Since right before machine stalls during reboot I see something like

ACPI: PCI interrupt for device 000:00:19.0 disabled
Restarting system.

and this device is Gb ethernet, e1000 is perfect candidate to look at. And yes, removing e1000
before reboot works around the issue.

I'm afraid this is now common issue across Intel 965 board series, at least with their latest BIOS
updates.

Aleks.


2006-10-13 04:10:30

by Kok, Auke

[permalink] [raw]
Subject: Re: Machine reboot

Aleksey Gorelov wrote:
> Auke Kok <[email protected]> wrote:
>> Aleksey Gorelov wrote:
>>>> -----Original Message-----
>>>> From: [email protected]
>>>> [mailto:[email protected]] On Behalf Of Lukas
>>>> Hejtmanek
>>>> Sent: Thursday, October 05, 2006 3:53 AM
>>>> To: [email protected]
>>>> Subject: Machine reboot
>>>>
>>>> Hello,
>>>>
>>>> I'm facing troubles with machine restart. While sysrq-b
>>>> restarts machine, reboot
>>>> command does not. Using printk I found that kernel does not
>>>> hang and issues
>>>> reset properly but BIOS does not initiate boot sequence. Is
>>>> there something
>>>> I could do?
>>> I have similar issue on Intel DG965WH board. Did you try to shutdown network interface and
>>> 'rmmod e1000' right before reboot ? In my case machine reboots fine after that.
>>>
>>> Aleks.
>>
>> interesting, do you do that because it specifically fixes a problem you have? if so, I'd
>> like to know about it :)
>>
>> Auke
>>
> I'm just trying to localize the issue.
> Since right before machine stalls during reboot I see something like
>
> ACPI: PCI interrupt for device 000:00:19.0 disabled
> Restarting system.

that's quite a normal message, not sure why that would constitute a problem.

> and this device is Gb ethernet, e1000 is perfect candidate to look at.
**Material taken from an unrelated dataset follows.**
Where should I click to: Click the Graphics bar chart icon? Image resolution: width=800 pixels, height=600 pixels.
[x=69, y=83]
And yes, removing e1000
> before reboot works around the issue.

Have you tried to only `ifconfig ethX down` ? my own i965 board shuts down perfectly
fine without unloading the e1000 driver.

> I'm afraid this is now common issue across Intel 965 board series, at least with their latest BIOS
> updates.

first time I've heard of it!

I'm unsure my BIOS version will be the same as it's a devel system for our drivers, but
still I have never heard of anyone requiring the full unload of the NIC driver to be
able to shutdown.

Would you be able to debug a failed shutdown perhaps and capture the console output?
when exactly does it `stall` ? What other interrupts are assigned on your system? Did
other BIOS versions work correctly?

Auke

2006-10-13 09:16:17

by Lukas Hejtmanek

[permalink] [raw]
Subject: Re: Machine reboot

On Thu, Oct 12, 2006 at 09:08:34PM -0700, Auke Kok wrote:
> >and this device is Gb ethernet, e1000 is perfect candidate to look at. And
> >yes, removing e1000
> >before reboot works around the issue.
>
> Have you tried to only `ifconfig ethX down` ? my own i965 board shuts down
> perfectly fine without unloading the e1000 driver.
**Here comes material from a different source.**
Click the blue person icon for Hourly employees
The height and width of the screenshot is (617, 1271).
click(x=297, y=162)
I can confirm that rmmod e1000 causes that machine can reboot gracefully.

> Would you be able to debug a failed shutdown perhaps and capture the
> console output? when exactly does it `stall` ? What other interrupts are
> assigned on your system? Did other BIOS versions work correctly?
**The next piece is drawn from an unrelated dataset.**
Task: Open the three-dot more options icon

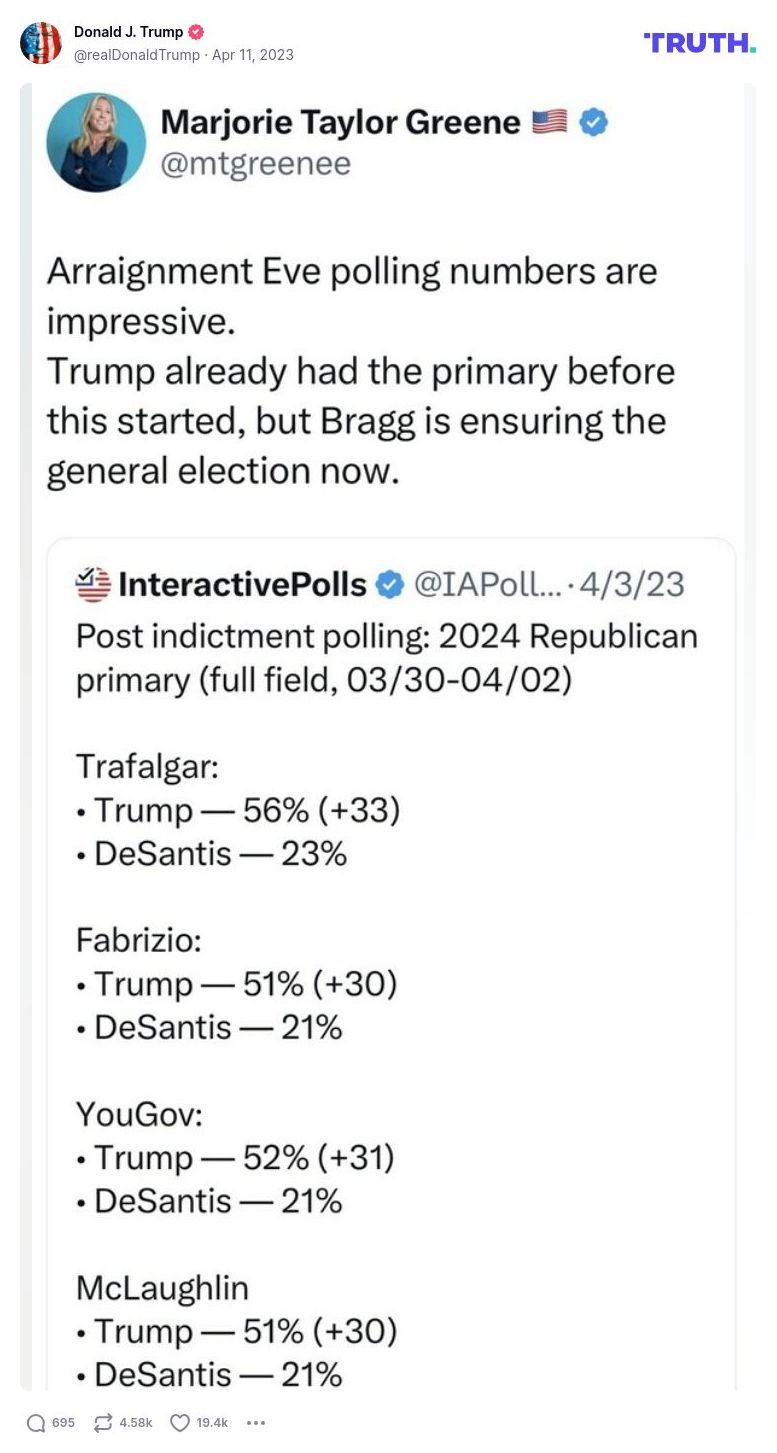Action: (256, 1421)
Up to version 0864 it restarts normally. Any higher version causes hang on
restart if e1000 driver is loaded.

I've tried to report it to Intel but they replied that Linux is unsupported on
this board...

It's not an issue in the Linux kernel. Using various printk I can see that
tripple fault or reset via KBD is issued and followed by hang of the BIOS.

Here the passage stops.